YOUR TASK —
Below this sentence is a listing; return exactly its lines from the one with "Das HTC U11" to the one with "[button] (1315, 205)", both kept, and nothing more.

EXERCISE MATERIAL —
┌──

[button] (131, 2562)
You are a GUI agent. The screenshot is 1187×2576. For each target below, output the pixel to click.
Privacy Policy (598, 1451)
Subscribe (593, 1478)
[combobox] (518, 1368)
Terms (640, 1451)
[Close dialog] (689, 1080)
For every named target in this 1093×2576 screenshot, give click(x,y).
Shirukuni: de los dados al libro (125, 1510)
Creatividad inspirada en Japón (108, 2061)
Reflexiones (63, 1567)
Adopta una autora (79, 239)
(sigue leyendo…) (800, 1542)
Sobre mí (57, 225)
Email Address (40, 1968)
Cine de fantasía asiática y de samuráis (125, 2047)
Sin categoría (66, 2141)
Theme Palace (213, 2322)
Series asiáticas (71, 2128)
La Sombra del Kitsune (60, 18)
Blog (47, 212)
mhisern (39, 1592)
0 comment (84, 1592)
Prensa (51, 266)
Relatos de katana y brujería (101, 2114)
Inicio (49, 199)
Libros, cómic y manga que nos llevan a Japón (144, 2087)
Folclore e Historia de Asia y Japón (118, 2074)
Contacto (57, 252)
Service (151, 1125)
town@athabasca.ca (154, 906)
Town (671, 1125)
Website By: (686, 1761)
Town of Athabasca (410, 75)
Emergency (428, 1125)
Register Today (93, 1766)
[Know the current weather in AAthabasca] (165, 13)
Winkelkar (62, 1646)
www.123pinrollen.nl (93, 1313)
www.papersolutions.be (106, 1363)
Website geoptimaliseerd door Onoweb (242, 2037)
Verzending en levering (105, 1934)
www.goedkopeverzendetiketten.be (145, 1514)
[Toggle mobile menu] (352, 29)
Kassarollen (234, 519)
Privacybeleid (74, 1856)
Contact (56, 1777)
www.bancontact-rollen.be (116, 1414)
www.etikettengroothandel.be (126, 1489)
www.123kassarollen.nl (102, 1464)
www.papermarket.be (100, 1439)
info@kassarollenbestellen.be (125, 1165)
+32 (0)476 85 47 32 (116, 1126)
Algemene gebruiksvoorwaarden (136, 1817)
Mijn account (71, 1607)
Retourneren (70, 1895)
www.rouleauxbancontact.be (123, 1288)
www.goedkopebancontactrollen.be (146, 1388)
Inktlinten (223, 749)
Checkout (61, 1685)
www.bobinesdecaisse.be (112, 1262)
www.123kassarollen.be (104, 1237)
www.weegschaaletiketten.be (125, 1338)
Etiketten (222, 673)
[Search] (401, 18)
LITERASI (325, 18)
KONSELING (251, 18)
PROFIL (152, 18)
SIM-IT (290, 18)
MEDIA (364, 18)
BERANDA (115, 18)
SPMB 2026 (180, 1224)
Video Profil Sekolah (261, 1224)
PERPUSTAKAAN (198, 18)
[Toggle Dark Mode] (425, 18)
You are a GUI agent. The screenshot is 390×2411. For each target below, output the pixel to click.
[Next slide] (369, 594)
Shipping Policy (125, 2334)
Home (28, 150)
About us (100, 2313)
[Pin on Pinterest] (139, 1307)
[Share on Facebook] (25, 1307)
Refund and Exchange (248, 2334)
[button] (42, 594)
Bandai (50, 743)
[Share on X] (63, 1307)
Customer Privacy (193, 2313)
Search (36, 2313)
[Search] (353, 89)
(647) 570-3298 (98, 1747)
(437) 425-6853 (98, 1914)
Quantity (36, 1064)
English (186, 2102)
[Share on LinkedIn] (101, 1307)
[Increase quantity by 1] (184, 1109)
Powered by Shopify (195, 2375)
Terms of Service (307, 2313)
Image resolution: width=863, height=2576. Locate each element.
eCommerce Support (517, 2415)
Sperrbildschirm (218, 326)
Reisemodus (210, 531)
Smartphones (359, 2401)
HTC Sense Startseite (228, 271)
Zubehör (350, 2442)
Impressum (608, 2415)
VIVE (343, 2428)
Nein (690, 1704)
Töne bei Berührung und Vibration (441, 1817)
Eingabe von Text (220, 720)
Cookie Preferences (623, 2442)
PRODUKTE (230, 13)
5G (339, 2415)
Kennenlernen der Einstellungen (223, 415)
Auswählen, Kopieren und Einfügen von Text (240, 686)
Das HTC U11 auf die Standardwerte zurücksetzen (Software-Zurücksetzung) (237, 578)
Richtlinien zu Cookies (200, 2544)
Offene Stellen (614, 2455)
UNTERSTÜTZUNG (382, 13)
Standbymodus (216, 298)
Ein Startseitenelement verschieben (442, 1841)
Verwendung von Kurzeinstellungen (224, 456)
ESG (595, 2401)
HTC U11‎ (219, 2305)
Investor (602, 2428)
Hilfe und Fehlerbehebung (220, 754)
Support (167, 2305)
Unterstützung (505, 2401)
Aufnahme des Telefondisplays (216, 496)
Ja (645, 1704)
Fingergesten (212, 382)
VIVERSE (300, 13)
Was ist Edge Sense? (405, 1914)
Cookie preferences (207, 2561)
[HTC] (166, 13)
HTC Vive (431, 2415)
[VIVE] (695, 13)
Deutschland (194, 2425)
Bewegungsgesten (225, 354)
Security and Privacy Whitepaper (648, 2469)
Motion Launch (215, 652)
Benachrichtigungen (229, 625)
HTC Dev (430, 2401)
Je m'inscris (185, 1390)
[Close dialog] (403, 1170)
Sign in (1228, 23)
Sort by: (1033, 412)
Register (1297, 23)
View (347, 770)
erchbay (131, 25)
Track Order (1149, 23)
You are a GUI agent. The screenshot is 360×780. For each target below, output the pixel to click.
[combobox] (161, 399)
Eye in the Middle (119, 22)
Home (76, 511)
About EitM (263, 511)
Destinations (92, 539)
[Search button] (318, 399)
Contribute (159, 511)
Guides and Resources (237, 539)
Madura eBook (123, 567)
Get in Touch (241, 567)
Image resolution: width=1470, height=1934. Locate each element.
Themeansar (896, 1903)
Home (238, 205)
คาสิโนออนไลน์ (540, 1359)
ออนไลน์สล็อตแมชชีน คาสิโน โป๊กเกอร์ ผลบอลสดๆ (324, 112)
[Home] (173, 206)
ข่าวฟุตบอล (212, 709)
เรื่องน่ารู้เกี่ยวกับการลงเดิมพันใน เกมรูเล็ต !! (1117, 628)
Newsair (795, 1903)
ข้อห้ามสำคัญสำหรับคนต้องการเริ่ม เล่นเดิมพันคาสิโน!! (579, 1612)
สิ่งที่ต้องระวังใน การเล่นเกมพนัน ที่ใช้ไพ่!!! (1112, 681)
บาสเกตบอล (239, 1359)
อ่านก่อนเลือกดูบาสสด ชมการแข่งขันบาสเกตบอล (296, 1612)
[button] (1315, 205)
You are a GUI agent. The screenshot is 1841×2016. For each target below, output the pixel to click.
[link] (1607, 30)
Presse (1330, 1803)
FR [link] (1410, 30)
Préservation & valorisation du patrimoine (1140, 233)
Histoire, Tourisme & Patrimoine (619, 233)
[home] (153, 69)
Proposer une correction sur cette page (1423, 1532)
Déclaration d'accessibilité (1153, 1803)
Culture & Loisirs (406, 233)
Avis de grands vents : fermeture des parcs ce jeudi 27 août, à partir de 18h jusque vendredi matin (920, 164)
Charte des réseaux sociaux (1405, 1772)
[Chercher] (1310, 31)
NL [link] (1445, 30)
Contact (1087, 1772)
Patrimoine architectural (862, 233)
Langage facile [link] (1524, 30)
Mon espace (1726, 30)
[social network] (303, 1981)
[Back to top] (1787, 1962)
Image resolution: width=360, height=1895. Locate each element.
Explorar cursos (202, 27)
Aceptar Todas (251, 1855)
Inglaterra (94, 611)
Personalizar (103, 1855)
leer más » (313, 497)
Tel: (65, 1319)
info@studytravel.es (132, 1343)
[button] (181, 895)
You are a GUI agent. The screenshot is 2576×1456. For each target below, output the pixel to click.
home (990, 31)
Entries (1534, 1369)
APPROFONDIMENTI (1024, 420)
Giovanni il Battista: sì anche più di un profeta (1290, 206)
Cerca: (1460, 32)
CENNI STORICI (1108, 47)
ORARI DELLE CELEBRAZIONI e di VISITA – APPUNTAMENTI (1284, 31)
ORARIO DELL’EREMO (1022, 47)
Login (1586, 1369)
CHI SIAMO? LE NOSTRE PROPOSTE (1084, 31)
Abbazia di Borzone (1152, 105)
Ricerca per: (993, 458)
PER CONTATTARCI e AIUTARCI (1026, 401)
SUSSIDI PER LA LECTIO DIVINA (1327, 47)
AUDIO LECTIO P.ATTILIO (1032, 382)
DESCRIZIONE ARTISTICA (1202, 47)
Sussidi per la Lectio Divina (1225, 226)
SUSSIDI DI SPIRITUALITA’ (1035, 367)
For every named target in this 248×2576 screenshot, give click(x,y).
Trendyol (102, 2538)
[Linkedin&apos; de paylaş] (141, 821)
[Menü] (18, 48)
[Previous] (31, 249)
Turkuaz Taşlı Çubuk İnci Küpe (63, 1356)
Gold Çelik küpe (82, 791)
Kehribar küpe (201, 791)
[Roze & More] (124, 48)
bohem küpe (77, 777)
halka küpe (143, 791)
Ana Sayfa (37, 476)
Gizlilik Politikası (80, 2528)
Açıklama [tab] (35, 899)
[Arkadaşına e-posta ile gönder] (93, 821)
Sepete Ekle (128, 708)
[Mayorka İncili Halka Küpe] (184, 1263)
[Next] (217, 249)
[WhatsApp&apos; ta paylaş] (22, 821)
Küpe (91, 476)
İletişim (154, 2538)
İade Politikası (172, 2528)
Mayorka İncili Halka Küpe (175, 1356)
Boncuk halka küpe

└──

EXERCISE RESULT —
Das HTC U11 auf die Standardwerte zurücksetzen (Software-Zurücksetzung) (237, 578)
Richtlinien zu Cookies (200, 2544)
Offene Stellen (614, 2455)
UNTERSTÜTZUNG (382, 13)
Standbymodus (216, 298)
Ein Startseitenelement verschieben (442, 1841)
Verwendung von Kurzeinstellungen (224, 456)
ESG (595, 2401)
HTC U11‎ (219, 2305)
Investor (602, 2428)
Hilfe und Fehlerbehebung (220, 754)
Support (167, 2305)
Unterstützung (505, 2401)
Aufnahme des Telefondisplays (216, 496)
Ja (645, 1704)
Fingergesten (212, 382)
VIVERSE (300, 13)
Was ist Edge Sense? (405, 1914)
Cookie preferences (207, 2561)
[HTC] (166, 13)
HTC Vive (431, 2415)
[VIVE] (695, 13)
Deutschland (194, 2425)
Bewegungsgesten (225, 354)
Security and Privacy Whitepaper (648, 2469)
Motion Launch (215, 652)
Benachrichtigungen (229, 625)
HTC Dev (430, 2401)
Je m'inscris (185, 1390)
[Close dialog] (403, 1170)
Sign in (1228, 23)
Sort by: (1033, 412)
Register (1297, 23)
View (347, 770)
erchbay (131, 25)
Track Order (1149, 23)
You are a GUI agent. The screenshot is 360×780. For each target below, output the pixel to click.
[combobox] (161, 399)
Eye in the Middle (119, 22)
Home (76, 511)
About EitM (263, 511)
Destinations (92, 539)
[Search button] (318, 399)
Contribute (159, 511)
Guides and Resources (237, 539)
Madura eBook (123, 567)
Get in Touch (241, 567)
Image resolution: width=1470, height=1934. Locate each element.
Themeansar (896, 1903)
Home (238, 205)
คาสิโนออนไลน์ (540, 1359)
ออนไลน์สล็อตแมชชีน คาสิโน โป๊กเกอร์ ผลบอลสดๆ (324, 112)
[Home] (173, 206)
ข่าวฟุตบอล (212, 709)
เรื่องน่ารู้เกี่ยวกับการลงเดิมพันใน เกมรูเล็ต !! (1117, 628)
Newsair (795, 1903)
ข้อห้ามสำคัญสำหรับคนต้องการเริ่ม เล่นเดิมพันคาสิโน!! (579, 1612)
สิ่งที่ต้องระวังใน การเล่นเกมพนัน ที่ใช้ไพ่!!! (1112, 681)
บาสเกตบอล (239, 1359)
อ่านก่อนเลือกดูบาสสด ชมการแข่งขันบาสเกตบอล (296, 1612)
[button] (1315, 205)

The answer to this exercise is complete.